● WORK ORDER: In your copy, include no images and return each entry exactly as written.

◇ ◇ ◇ ◇ ◇

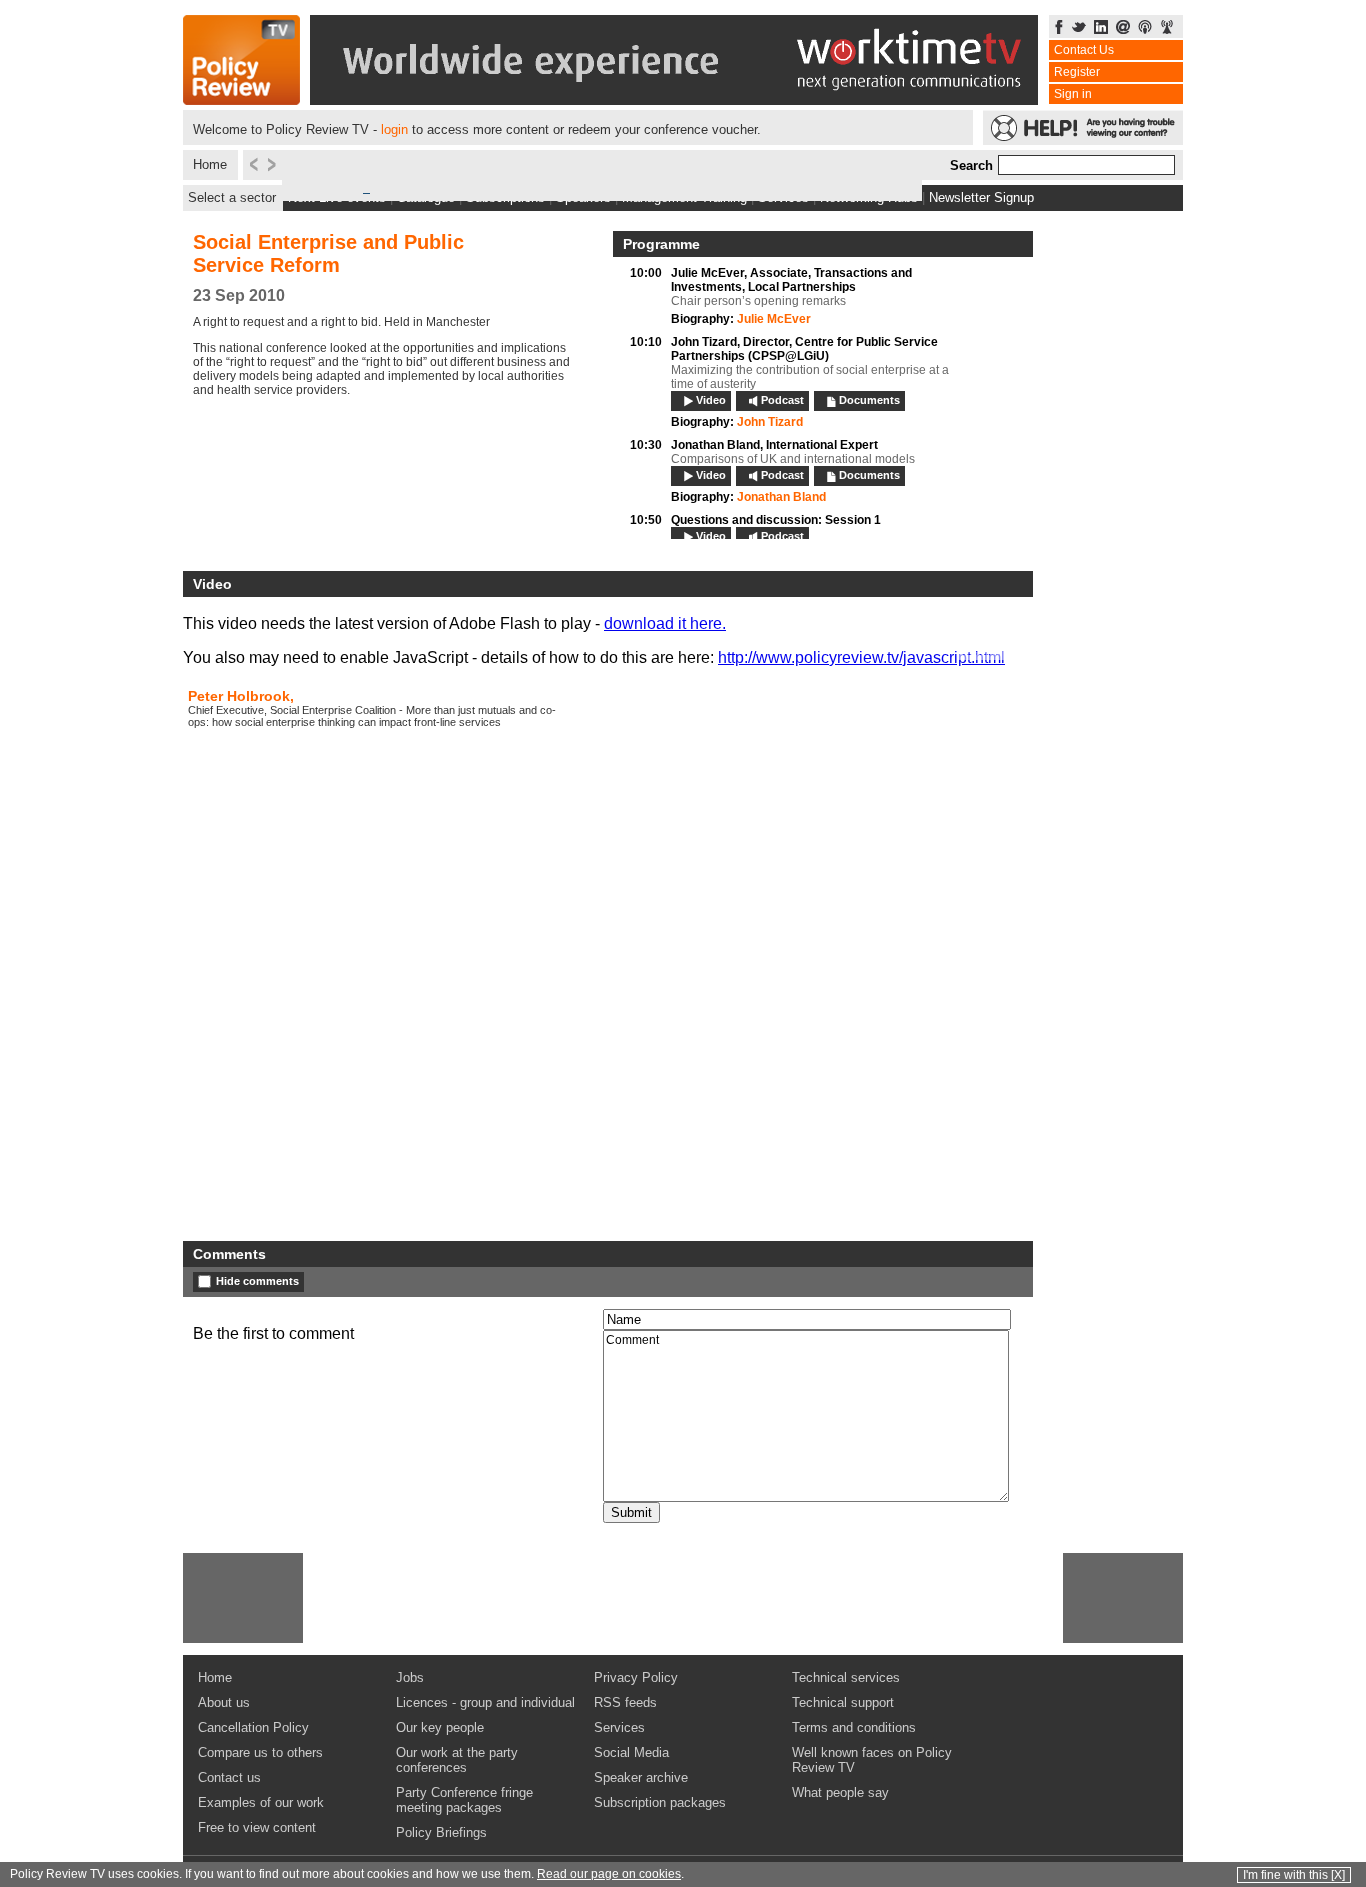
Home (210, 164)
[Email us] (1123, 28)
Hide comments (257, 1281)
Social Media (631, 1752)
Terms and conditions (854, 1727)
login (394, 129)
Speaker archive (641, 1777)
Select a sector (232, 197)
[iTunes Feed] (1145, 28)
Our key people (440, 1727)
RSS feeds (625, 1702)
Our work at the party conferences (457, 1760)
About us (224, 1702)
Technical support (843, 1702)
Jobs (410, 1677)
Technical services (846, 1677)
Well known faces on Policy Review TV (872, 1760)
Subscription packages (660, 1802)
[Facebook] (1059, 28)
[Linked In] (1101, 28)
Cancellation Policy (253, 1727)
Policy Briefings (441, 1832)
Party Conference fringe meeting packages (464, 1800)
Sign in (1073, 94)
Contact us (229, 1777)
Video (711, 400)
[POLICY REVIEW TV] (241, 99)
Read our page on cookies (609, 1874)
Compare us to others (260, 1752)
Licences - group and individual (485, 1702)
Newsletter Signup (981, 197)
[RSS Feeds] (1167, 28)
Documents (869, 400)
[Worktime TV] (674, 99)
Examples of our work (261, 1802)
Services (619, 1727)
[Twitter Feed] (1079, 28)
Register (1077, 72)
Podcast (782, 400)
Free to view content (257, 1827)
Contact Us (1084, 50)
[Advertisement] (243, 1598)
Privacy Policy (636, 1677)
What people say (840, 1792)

◇ ◇ ◇ ◇ ◇

● EXERCISE RESPONSE:
Home (210, 164)
[Email us] (1123, 28)
Hide comments (257, 1281)
Social Media (631, 1752)
Terms and conditions (854, 1727)
login (394, 129)
Speaker archive (641, 1777)
Select a sector (232, 197)
[iTunes Feed] (1145, 28)
Our key people (440, 1727)
RSS feeds (625, 1702)
Our work at the party conferences (457, 1760)
About us (224, 1702)
Technical support (843, 1702)
Jobs (410, 1677)
Technical services (846, 1677)
Well known faces on Policy Review TV (872, 1760)
Subscription packages (660, 1802)
[Facebook] (1059, 28)
[Linked In] (1101, 28)
Cancellation Policy (253, 1727)
Policy Briefings (441, 1832)
Party Conference fringe meeting packages (464, 1800)
Sign in (1073, 94)
Contact us (229, 1777)
Video (711, 400)
[POLICY REVIEW TV] (241, 99)
Read our page on cookies (609, 1874)
Compare us to others (260, 1752)
Licences - group and individual (485, 1702)
Newsletter Signup (981, 197)
[RSS Feeds] (1167, 28)
Documents (869, 400)
[Worktime TV] (674, 99)
Examples of our work (261, 1802)
Services (619, 1727)
[Twitter Feed] (1079, 28)
Register (1077, 72)
Podcast (782, 400)
Free to view content (257, 1827)
Contact Us (1084, 50)
[Advertisement] (243, 1598)
Privacy Policy (636, 1677)
What people say (840, 1792)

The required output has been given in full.